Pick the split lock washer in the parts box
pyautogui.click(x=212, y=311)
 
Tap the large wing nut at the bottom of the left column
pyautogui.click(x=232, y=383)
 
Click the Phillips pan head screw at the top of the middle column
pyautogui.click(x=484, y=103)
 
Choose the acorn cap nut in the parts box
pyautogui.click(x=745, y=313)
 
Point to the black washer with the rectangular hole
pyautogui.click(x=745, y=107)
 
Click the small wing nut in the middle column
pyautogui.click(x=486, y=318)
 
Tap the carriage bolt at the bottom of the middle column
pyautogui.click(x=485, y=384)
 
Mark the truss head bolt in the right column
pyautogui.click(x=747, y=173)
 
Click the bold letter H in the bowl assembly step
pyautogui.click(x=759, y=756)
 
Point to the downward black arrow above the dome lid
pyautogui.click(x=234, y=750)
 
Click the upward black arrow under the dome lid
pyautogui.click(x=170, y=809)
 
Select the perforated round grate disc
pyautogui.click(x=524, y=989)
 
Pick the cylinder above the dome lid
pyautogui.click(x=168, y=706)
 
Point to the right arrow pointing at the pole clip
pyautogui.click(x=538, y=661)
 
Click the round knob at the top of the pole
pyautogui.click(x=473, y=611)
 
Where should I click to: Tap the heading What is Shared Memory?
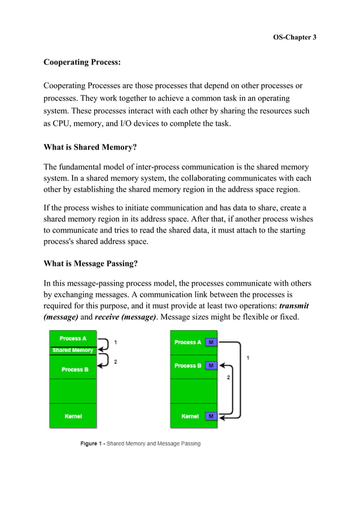pos(90,148)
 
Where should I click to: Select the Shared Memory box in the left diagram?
pos(73,350)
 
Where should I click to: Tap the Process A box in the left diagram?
pos(73,339)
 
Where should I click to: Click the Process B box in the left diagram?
pos(73,369)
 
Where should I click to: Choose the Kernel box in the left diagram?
pos(73,416)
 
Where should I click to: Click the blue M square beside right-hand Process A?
pos(211,343)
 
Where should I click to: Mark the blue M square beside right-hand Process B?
pos(211,366)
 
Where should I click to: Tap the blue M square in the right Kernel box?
pos(211,416)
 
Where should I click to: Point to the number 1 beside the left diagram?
pos(116,343)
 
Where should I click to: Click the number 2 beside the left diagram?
pos(116,361)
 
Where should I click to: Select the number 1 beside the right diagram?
pos(249,358)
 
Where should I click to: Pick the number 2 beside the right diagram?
pos(228,378)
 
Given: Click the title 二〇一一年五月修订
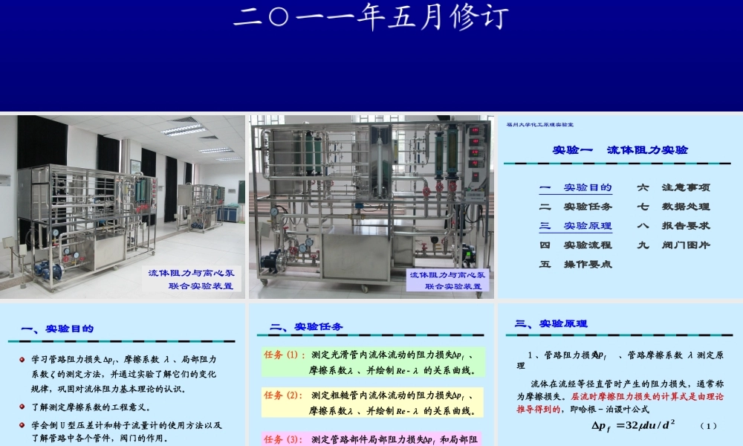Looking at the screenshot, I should coord(371,16).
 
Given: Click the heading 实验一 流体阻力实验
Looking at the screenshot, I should coord(620,150).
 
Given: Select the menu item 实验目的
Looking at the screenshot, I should coord(587,187).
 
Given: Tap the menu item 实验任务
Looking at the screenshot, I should coord(587,207).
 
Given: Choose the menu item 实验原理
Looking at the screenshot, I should coord(587,226).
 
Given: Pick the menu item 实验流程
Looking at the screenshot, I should coord(587,245).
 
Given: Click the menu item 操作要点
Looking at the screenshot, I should coord(587,264).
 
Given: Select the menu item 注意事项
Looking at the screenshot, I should coord(686,187).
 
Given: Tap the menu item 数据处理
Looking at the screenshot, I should coord(686,207).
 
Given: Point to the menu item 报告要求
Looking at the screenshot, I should coord(686,226).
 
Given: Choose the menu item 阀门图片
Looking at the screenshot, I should coord(686,245).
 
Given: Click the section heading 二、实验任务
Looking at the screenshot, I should coord(306,326).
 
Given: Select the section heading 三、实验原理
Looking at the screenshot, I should coord(551,323).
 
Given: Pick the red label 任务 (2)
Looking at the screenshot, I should coord(282,395).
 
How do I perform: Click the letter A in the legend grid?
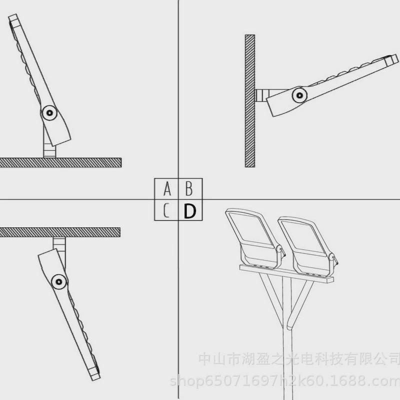(x=167, y=189)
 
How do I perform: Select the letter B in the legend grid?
(x=189, y=189)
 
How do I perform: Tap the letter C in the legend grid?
(x=167, y=211)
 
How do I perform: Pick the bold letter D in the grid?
(x=190, y=211)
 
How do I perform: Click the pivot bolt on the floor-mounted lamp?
(x=49, y=113)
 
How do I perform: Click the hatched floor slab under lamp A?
(x=60, y=162)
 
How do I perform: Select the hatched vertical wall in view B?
(x=250, y=100)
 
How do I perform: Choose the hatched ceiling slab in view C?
(x=60, y=232)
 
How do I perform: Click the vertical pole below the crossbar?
(x=286, y=360)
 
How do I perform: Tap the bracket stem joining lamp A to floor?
(x=48, y=148)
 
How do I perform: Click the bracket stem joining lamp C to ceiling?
(x=59, y=244)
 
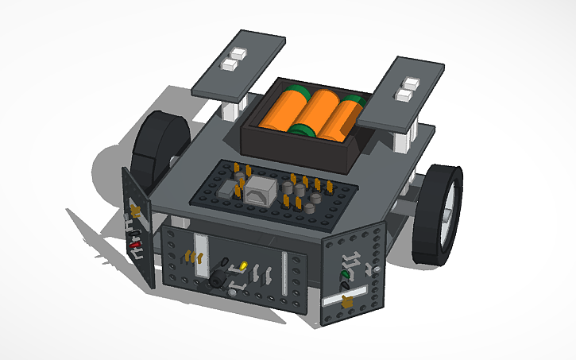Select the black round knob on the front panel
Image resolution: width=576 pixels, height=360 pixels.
(217, 278)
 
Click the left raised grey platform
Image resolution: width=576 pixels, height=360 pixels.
(239, 63)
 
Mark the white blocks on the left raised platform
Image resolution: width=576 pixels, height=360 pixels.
(234, 62)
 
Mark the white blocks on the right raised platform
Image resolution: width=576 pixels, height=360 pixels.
(408, 89)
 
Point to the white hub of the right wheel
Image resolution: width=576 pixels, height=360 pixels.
(450, 203)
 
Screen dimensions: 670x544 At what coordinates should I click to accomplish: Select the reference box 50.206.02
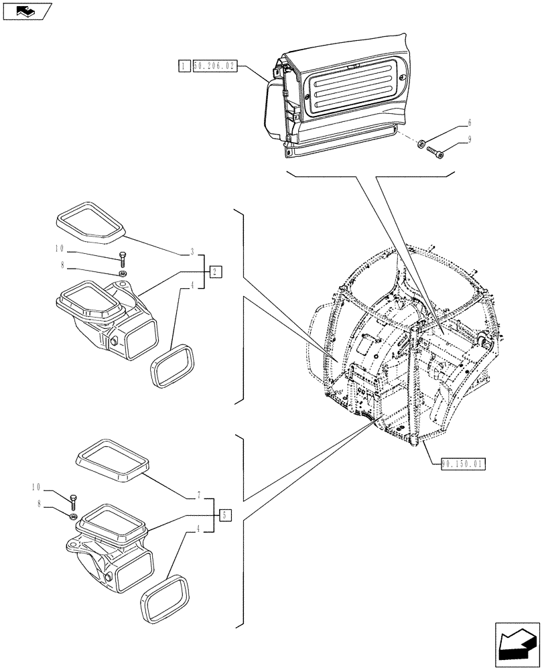coord(214,66)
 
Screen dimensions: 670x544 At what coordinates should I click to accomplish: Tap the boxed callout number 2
coord(214,271)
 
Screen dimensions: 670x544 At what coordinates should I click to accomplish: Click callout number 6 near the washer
coord(469,123)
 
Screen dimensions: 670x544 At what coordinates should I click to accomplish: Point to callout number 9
coord(469,139)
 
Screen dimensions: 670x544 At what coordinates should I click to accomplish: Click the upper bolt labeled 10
coord(123,259)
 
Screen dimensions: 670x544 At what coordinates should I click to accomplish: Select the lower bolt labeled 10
coord(72,500)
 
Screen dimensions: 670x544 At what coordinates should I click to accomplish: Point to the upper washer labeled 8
coord(123,274)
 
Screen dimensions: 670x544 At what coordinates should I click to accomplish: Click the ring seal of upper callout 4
coord(172,366)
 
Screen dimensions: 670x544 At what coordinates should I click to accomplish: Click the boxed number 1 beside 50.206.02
coord(182,66)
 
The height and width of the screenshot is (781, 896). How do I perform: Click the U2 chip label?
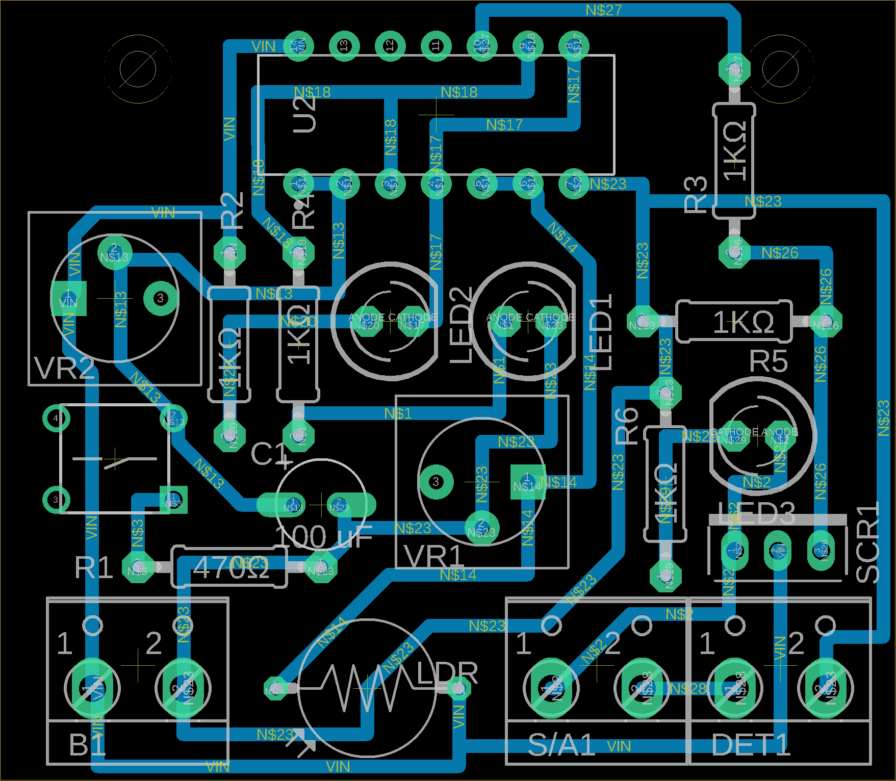[x=305, y=114]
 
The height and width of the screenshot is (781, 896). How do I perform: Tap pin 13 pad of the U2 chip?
[x=344, y=46]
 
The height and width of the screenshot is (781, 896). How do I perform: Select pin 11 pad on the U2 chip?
[x=436, y=46]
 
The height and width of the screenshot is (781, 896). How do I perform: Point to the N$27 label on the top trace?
[x=603, y=10]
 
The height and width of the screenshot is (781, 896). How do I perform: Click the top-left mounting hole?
[x=138, y=69]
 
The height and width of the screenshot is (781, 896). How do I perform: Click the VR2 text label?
[x=64, y=368]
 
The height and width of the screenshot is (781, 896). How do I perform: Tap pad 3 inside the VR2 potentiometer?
[x=160, y=298]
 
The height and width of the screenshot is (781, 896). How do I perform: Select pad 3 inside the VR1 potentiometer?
[x=436, y=482]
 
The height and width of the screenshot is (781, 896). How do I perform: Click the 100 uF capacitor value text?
[x=323, y=537]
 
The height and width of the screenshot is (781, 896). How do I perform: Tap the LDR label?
[x=447, y=673]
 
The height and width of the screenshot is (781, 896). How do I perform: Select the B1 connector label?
[x=87, y=745]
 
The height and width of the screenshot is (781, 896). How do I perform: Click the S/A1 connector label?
[x=561, y=745]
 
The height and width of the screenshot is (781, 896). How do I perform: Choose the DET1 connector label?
[x=751, y=745]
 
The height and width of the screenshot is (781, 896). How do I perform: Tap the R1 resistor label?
[x=93, y=567]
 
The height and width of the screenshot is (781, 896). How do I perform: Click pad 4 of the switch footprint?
[x=56, y=419]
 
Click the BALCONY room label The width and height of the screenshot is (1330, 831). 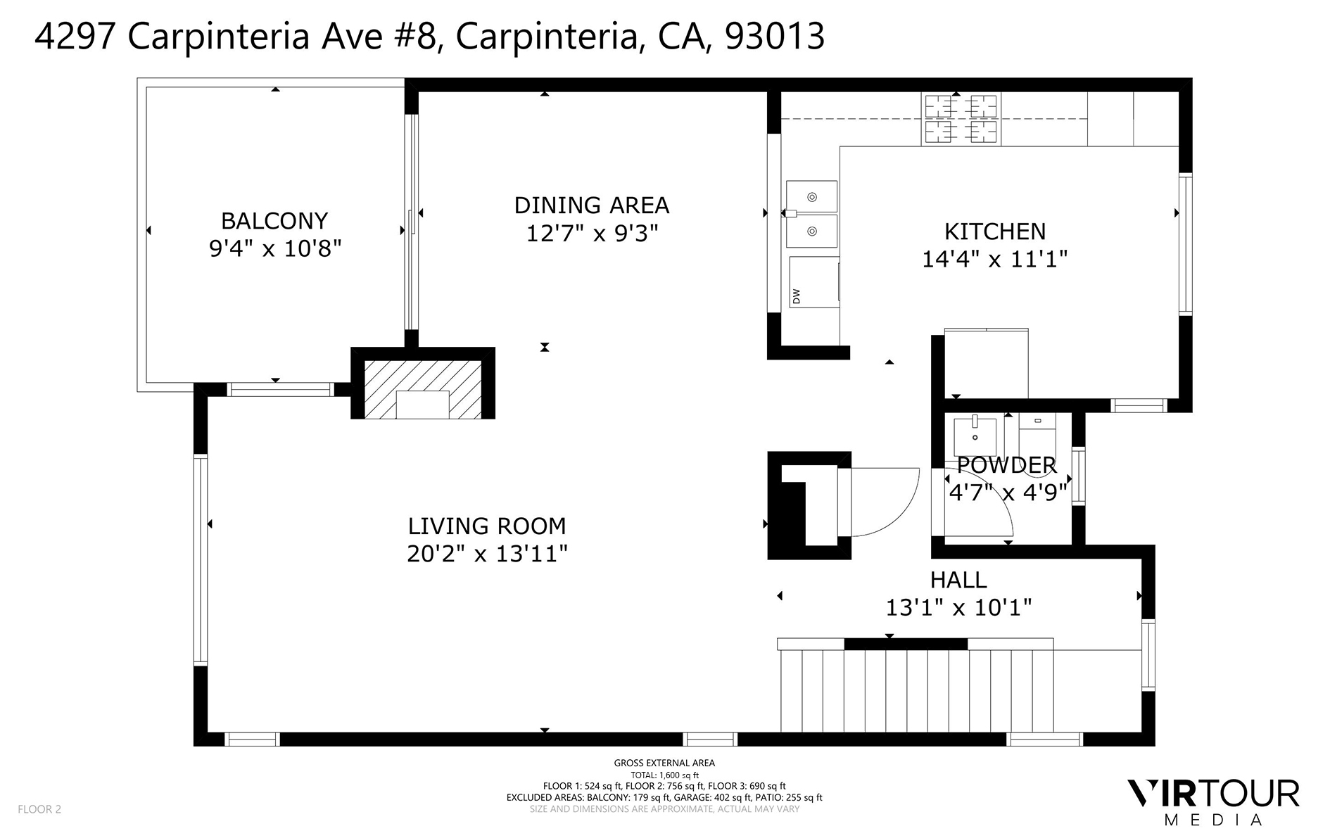tap(274, 221)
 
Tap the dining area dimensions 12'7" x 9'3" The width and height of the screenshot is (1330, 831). tap(592, 233)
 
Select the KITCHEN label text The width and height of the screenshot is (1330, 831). tap(994, 231)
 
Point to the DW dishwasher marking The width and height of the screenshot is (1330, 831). tap(797, 296)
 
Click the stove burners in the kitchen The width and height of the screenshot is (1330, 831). tap(960, 119)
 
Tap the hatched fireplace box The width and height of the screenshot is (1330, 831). tap(423, 388)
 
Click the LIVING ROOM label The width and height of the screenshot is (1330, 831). tap(487, 526)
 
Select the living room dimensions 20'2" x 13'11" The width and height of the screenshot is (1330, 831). tap(487, 554)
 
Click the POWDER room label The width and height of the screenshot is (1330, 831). tap(1006, 465)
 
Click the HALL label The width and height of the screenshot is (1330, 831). tap(958, 580)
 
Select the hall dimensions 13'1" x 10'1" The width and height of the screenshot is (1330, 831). tap(958, 607)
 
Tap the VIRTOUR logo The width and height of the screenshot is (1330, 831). tap(1213, 794)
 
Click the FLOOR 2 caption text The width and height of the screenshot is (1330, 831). tap(39, 809)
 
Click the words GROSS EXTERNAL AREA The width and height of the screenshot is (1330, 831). tap(664, 763)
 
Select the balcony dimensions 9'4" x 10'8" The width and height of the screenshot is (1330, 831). tap(274, 248)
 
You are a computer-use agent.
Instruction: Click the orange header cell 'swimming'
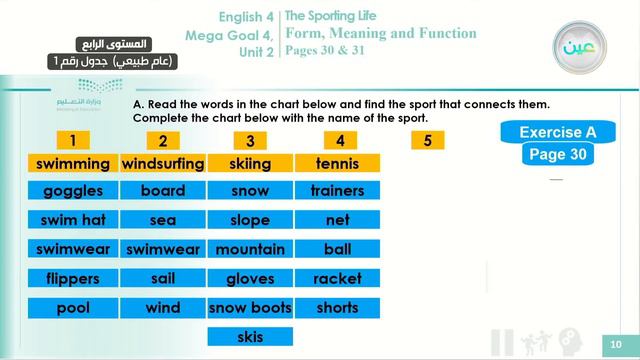click(73, 163)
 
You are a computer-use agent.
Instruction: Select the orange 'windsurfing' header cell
click(163, 163)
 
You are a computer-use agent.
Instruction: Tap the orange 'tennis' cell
click(337, 163)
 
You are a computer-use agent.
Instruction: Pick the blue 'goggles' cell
click(73, 191)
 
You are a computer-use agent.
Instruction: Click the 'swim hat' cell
click(73, 220)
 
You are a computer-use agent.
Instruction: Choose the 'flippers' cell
click(73, 279)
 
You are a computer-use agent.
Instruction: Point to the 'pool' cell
click(73, 308)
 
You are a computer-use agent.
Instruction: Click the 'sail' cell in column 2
click(163, 279)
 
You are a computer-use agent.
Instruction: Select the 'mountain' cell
click(250, 249)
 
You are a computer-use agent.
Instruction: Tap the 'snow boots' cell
click(250, 308)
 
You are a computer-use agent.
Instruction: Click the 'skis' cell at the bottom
click(250, 336)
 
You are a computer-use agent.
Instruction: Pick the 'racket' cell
click(337, 279)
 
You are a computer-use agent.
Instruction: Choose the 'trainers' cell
click(337, 191)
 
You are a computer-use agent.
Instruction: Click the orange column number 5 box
click(427, 141)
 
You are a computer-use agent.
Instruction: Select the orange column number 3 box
click(250, 141)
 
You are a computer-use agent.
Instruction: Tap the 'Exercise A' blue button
click(558, 132)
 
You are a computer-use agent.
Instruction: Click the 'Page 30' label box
click(558, 155)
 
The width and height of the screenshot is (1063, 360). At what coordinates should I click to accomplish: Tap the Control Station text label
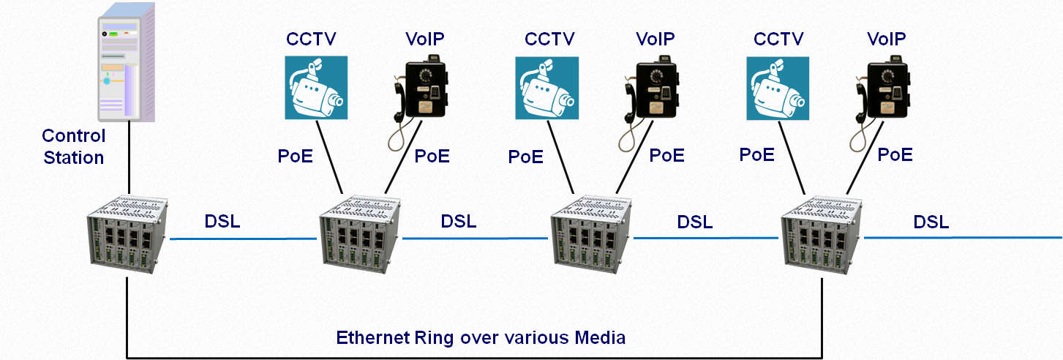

# # # # # # #

● **WHAT THE TASK ASKS**
Retype the records from the line containing "washer labeled 8" up to and including the line containing "coord(172,366)", keeping every character identical.

● **FINISHED ANSWER**
Screen dimensions: 670x544 At what coordinates should I click to accomplish: Point to the upper washer labeled 8
coord(123,274)
 
Screen dimensions: 670x544 At what coordinates should I click to accomplish: Click the ring seal of upper callout 4
coord(172,366)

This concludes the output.